Capitol tours begin in the visitor’s center with a 13-minute welcome video that doubles as a crash course in civics. Against a backdrop of the swirling movie trailer music ubiquitous during Oscar season, a solemn-voiced narrator explains the legislative process and Congress’ connection to the people.
“Finding our common ground is the challenge a free people face and the job of those we elect to Congress,” she says. “The price of becoming an independent people is pain and the blood of soldiers and sacrifice of families.”
Many of the tourists, children and adults, didn’t seem to register the historic nature of their visit, according to the tour guides. After all, people plan these trips months in advance so there was no way to know they’d be here to see the third presidential impeachment in U.S. history. They were just happy for a chance to get a peek inside the Capitol building.
“I’ve never been here before,” declared one tourist as she craned her neck to see the Apotheosis of Washington, Constantino Brumidi’s fresco that adorns the top of the Rotunda. “Oh my goodness, it’s amazing.”
But some visitors have been following the proceedings closely, even those not from the United States.
“I personally think it’s a great step because I’m not a big fan of the current president,” said Mark, a 22 year-old student from Germany. “I know that it’s going to be super hard, especially because the Senate probably won’t accept that.” But Mark and his friend Alex, also from Germany, both said that the process actually gave them more faith in America. “I definitely think it’s a positive sign because otherwise people just go on doing stuff they shouldn’t do, and without any consequences,” said Mark.
And as the hour inched closer to impeachment, many of those standing in line for the House gallery were there specifically to watch the vote, including Doug Graney, a teacher at Stone Bridge High School in Loudon County, Va. Graney saw the day as an opportunity for outside-the-classroom learning and decided to bring his students.
Kate, one of those students, said she expected to see “a lot of passionate people with differing opinions,” on the House floor. The students have discussed the investigation every day in class, according to Kate. And even though they weren’t alive during President Bill Clinton’s 1998 impeachment, the students understand the gravity of the current situation.
“If he doesn’t get impeached maybe someone else can get away with it as well,” said Becca, another of Mr. Graney’s students.

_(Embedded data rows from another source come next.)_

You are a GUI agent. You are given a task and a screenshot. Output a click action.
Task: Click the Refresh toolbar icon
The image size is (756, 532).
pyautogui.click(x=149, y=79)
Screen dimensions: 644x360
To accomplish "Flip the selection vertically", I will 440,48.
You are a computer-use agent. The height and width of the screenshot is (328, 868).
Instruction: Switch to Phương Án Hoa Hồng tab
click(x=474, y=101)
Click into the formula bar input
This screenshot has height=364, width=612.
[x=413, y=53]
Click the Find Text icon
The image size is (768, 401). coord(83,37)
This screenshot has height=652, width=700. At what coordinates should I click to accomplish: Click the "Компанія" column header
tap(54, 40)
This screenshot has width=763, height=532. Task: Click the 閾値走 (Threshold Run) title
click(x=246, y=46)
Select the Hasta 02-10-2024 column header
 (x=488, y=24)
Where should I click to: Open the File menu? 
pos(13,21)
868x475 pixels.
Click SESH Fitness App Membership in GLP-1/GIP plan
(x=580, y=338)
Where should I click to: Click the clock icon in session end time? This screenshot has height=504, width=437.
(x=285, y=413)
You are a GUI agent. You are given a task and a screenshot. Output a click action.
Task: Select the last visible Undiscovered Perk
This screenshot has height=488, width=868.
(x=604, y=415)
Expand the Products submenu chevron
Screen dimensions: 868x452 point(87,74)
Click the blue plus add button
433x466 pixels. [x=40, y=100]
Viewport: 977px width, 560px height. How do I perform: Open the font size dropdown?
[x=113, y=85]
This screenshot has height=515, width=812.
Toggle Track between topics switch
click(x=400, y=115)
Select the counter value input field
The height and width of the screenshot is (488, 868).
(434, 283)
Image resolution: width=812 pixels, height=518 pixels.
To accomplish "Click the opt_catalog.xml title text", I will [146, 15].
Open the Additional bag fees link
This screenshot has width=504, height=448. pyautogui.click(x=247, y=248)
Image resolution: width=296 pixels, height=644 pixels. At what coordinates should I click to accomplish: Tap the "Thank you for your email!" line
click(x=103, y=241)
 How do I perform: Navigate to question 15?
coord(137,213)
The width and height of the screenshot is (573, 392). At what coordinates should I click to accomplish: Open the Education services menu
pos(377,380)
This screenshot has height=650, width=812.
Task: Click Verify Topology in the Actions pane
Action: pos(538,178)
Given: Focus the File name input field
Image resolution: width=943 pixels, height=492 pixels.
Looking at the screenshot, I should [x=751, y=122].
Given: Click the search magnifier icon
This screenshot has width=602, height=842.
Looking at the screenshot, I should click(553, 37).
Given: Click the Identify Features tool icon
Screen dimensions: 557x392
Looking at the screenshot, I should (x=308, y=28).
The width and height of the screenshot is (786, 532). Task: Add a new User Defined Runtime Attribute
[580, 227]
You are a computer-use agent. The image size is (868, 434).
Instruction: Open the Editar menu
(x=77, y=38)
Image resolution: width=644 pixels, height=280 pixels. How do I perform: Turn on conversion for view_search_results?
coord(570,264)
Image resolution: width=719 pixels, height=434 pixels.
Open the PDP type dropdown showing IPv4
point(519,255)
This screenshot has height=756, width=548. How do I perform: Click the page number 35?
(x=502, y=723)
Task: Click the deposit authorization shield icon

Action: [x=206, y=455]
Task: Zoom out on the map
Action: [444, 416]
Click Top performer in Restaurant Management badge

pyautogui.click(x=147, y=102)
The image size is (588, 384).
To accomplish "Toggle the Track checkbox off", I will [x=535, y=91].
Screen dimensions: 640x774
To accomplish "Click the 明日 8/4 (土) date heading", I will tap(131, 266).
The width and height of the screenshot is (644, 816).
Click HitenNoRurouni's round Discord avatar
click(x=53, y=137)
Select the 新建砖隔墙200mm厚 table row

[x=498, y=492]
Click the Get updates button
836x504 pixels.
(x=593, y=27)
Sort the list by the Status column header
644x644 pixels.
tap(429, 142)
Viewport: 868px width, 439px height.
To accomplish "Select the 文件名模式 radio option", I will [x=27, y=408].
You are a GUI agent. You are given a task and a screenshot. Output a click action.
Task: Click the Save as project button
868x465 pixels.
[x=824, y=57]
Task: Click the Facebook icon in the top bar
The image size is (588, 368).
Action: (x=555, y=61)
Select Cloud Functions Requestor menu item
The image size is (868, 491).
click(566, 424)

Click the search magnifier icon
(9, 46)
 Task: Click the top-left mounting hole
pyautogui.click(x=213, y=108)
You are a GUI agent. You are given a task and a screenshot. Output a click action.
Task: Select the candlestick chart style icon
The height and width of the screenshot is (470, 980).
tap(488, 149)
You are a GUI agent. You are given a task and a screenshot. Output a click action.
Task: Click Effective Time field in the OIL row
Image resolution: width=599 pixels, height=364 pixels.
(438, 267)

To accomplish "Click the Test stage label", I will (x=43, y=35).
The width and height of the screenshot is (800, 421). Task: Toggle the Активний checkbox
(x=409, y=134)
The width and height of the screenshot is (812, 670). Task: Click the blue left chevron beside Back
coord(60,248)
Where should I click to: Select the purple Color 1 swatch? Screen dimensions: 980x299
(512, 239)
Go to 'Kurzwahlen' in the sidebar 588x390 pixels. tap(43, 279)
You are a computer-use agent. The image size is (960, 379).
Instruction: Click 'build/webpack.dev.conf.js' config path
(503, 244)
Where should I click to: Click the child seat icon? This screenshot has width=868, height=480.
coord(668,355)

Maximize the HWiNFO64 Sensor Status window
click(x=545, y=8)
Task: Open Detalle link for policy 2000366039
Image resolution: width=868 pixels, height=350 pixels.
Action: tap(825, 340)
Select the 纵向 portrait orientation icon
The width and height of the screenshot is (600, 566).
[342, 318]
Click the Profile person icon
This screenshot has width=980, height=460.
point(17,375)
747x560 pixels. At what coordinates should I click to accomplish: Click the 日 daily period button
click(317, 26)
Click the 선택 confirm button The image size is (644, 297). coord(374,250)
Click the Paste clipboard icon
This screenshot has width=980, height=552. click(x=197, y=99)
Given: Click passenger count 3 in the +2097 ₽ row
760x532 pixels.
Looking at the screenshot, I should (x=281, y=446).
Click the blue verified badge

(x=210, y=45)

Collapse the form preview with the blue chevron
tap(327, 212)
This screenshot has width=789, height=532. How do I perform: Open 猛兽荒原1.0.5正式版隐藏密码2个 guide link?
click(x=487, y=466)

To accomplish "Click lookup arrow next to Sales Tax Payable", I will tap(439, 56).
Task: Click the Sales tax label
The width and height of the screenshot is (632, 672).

All day Republicans and Democrats used their speeches to invoke the founders, each claiming to be the true inheritors of that legacy. Some called the proceedings a “tragedy.” One Republican compared Democrats to Pontious Pilate. As in the governor who ordered the crucifixion of Jesus Christ. The claim is at once extraordinary and quotidian. Much like the business taking place in the Capitol on a regular, historic Wednesday.